[
https://issues.apache.org/jira/browse/SPARK-22446?page=com.atlassian.jira.plugin.system.issuetabpanels:comment-tabpanel&focusedCommentId=16356340#comment-16356340
]
Joseph K. Bradley commented on SPARK-22446:
-------------------------------------------
[~viirya] Did you confirm this is an issue in Spark 2.2 or earlier?
> Optimizer causing StringIndexerModel's indexer UDF to throw "Unseen label"
> exception incorrectly for filtered data.

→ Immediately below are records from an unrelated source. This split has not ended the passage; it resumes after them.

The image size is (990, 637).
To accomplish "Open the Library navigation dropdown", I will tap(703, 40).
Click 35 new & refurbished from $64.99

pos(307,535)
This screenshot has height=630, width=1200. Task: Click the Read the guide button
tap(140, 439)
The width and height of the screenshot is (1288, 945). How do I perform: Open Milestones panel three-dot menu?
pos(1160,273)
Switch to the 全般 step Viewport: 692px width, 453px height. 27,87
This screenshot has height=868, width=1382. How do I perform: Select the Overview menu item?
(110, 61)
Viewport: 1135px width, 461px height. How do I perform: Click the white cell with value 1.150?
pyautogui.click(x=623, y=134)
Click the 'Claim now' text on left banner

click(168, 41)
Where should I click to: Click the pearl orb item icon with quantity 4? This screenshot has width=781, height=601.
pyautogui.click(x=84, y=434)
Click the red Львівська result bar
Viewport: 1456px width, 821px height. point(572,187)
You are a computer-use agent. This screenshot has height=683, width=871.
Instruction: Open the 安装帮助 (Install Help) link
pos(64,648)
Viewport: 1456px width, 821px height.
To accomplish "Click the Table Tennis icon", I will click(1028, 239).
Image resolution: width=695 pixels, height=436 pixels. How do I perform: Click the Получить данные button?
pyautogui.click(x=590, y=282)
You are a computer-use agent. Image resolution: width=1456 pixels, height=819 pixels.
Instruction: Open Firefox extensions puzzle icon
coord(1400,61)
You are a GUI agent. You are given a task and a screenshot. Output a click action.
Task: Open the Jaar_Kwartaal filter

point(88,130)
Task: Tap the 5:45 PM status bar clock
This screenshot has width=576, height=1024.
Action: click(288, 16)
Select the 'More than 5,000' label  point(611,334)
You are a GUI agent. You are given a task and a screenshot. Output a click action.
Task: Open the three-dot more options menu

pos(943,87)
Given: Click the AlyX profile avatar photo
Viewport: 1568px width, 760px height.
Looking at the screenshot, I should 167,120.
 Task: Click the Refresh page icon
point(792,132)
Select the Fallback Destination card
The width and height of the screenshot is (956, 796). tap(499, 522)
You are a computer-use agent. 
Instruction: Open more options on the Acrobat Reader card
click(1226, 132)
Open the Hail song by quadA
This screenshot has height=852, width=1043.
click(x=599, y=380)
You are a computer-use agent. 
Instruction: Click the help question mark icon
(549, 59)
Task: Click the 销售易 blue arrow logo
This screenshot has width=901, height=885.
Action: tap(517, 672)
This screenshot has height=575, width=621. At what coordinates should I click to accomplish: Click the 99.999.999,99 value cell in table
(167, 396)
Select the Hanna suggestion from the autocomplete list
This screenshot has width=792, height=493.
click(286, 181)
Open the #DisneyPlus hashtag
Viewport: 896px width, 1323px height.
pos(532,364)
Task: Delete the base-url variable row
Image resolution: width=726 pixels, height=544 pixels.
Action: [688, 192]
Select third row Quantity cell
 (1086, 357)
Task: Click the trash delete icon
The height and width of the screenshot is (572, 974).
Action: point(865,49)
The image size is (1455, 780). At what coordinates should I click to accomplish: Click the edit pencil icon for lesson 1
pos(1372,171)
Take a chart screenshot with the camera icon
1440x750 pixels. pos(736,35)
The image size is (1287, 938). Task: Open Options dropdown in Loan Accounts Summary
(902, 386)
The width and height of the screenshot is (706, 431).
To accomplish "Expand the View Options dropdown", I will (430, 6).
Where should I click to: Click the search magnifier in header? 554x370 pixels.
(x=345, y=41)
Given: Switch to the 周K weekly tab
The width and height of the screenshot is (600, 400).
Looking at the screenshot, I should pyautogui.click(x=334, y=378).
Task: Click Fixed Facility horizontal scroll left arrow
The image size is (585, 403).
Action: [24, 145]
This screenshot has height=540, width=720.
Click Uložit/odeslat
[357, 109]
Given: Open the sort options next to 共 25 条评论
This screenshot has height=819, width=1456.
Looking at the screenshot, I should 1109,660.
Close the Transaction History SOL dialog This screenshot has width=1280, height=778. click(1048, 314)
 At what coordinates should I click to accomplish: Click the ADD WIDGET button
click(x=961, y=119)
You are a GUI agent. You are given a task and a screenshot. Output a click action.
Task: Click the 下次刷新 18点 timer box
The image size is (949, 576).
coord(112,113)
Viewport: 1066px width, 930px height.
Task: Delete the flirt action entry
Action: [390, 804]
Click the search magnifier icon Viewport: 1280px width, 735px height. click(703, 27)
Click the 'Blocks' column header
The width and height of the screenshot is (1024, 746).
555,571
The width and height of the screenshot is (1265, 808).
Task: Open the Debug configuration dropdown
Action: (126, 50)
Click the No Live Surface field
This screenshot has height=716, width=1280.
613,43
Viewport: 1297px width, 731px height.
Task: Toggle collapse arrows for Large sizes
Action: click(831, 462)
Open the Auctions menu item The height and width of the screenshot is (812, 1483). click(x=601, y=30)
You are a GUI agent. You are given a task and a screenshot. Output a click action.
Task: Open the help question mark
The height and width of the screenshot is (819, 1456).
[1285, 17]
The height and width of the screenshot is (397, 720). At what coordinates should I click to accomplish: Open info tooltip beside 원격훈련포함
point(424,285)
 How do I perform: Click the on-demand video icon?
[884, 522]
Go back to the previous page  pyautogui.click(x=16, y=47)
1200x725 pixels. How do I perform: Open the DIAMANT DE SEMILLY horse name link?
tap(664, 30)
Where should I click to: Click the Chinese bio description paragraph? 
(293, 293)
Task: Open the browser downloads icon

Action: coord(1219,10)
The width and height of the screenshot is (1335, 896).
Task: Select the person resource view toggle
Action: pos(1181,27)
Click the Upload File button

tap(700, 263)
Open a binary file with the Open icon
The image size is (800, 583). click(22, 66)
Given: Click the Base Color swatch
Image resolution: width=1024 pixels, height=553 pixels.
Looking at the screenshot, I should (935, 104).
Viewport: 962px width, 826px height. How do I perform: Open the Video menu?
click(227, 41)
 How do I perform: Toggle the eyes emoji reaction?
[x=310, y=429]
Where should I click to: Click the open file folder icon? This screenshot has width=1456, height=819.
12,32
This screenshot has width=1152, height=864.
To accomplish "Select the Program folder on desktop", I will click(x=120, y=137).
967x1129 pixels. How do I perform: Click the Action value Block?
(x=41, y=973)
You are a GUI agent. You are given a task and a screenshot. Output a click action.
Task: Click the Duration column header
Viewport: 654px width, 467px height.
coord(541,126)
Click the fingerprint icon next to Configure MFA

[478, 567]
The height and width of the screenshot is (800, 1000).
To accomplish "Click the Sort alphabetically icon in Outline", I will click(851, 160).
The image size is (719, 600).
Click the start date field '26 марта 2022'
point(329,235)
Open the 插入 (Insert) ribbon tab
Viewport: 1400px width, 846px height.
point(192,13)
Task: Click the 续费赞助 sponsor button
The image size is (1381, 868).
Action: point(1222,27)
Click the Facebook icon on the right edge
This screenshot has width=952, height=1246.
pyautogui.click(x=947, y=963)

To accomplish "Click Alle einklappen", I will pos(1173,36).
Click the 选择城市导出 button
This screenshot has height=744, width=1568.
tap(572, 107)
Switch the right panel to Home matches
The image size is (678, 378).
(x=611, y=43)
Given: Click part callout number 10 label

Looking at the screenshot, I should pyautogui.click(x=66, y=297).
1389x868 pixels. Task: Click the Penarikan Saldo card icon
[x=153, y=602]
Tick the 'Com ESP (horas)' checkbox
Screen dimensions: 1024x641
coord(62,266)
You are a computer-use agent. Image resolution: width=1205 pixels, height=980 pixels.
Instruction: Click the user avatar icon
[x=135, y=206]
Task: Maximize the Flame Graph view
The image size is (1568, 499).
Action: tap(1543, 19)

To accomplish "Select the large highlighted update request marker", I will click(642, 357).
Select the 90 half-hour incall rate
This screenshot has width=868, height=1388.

> -------------------------------------------------------------------------------------------------------------------
>
> Key: SPARK-22446
> URL: https://issues.apache.org/jira/browse/SPARK-22446
> Project: Spark
> Issue Type: Bug
> Components: ML, Optimizer
> Affects Versions: 2.0.2, 2.1.2, 2.2.1
> Environment: spark-shell, local mode, macOS Sierra 10.12.6
> Reporter: Greg Bellchambers
> Assignee: Liang-Chi Hsieh
> Priority: Major
> Fix For: 2.3.0
>
>
> In the following, the `indexer` UDF defined inside the
> `org.apache.spark.ml.feature.StringIndexerModel.transform` method throws an
> "Unseen label" error, despite the label not being present in the transformed
> DataFrame.
> Here is the definition of the indexer UDF in the transform method:
> {code:java}
> val indexer = udf { label: String =>
> if (labelToIndex.contains(label)) {
> labelToIndex(label)
> } else {
> throw new SparkException(s"Unseen label: $label.")
> }
> }
> {code}
> We can demonstrate the error with a very simple example DataFrame.
> {code:java}
> scala> import org.apache.spark.ml.feature.StringIndexer
> import org.apache.spark.ml.feature.StringIndexer
> scala> // first we create a DataFrame with three cities
> scala> val df = List(
> | ("A", "London", "StrA"),
> | ("B", "Bristol", null),
> | ("C", "New York", "StrC")
> | ).toDF("ID", "CITY", "CONTENT")
> df: org.apache.spark.sql.DataFrame = [ID: string, CITY: string ... 1 more
> field]
> scala> df.show
> +---+--------+-------+
> | ID| CITY|CONTENT|
> +---+--------+-------+
> | A| London| StrA|
> | B| Bristol| null|
> | C|New York| StrC|
> +---+--------+-------+
> scala> // then we remove the row with null in CONTENT column, which removes
> Bristol
> scala> val dfNoBristol = finalStatic.filter($"CONTENT".isNotNull)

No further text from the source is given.